Kay McClure: Well…Merry Christmas to us again. Not really!?! Grayson was turned down for the 4th time from an undiagnosed program. Again, Grayson didn’t “fit” their program and should be seen again at a “tertiary” center…aka hospital, and be reevaluated after this ten year illness by a new group of doctors!!!???
REALLY???? They know he can’t travel due to his horrible, unknown, movement disorder and multiple other debilitating problems. We were willing to pay for an air ambulance jet to get him to the program’s center. We wanted to go there because that’s where his Whole Exome Sequencing was done three years ago, and we wanted their expertise. Even though Grayson has many genetic mutations that their report says are damaging or possibly damaging, they told me they didn’t see any major problems.
Hummmmm…. He has many physical problems that seem to have a high chance of possibility in being related to his mutations.

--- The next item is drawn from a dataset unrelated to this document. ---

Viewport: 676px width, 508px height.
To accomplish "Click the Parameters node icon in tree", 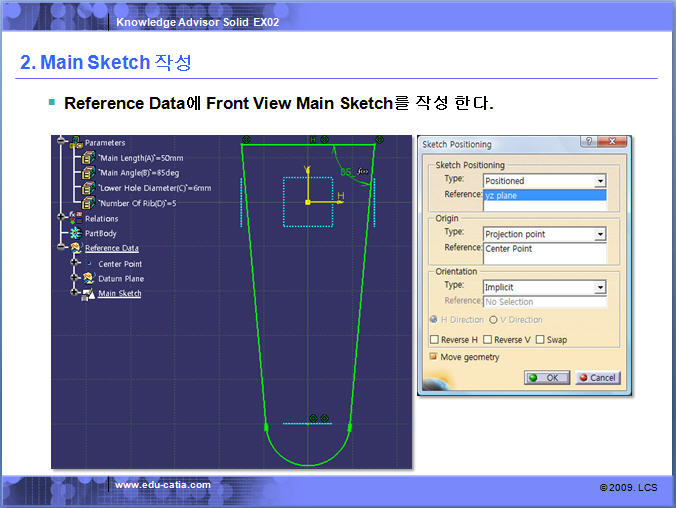I will pyautogui.click(x=76, y=142).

He has two major metabolic mutations that are being studied in cancer cells…but this center saw nothing important.
He has the SCN 1A mutation for Dravet Syndrome…heat related seizures. He has several muscular dystrophy mutations that might be related to his neuromuscular snapping and tearing inside his body. But they didn’t think it was important to study. And I could go on and on….
So, I asked them what disease should we pick out of the air in order for them to figure it out and be able to help a bunch of the same cases…and I could tell my undiagnosed friends.

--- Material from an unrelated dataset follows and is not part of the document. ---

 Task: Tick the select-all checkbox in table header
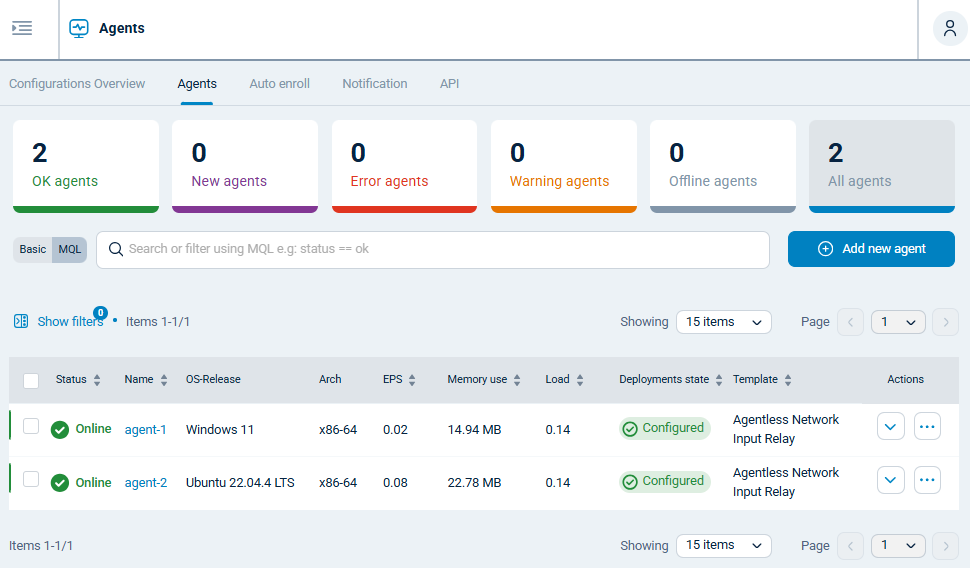pos(31,380)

The title of their dpt contradicts what it is they seem to want to do… Undiagnosed disease dpt that wants to figure out something they CAN figure out. How would they determine which case they are going to help without even trying???
I’m so confused and disappointed in this system. It is very scary.
So now…does anyone out there know of any doctors at a tertiary center that will see Grayson ?
Do we have to go to Europe??
HELP!!!!!
Kay…his mama
PS – I have so much information I can share if there is a doctor out there interested in helping us!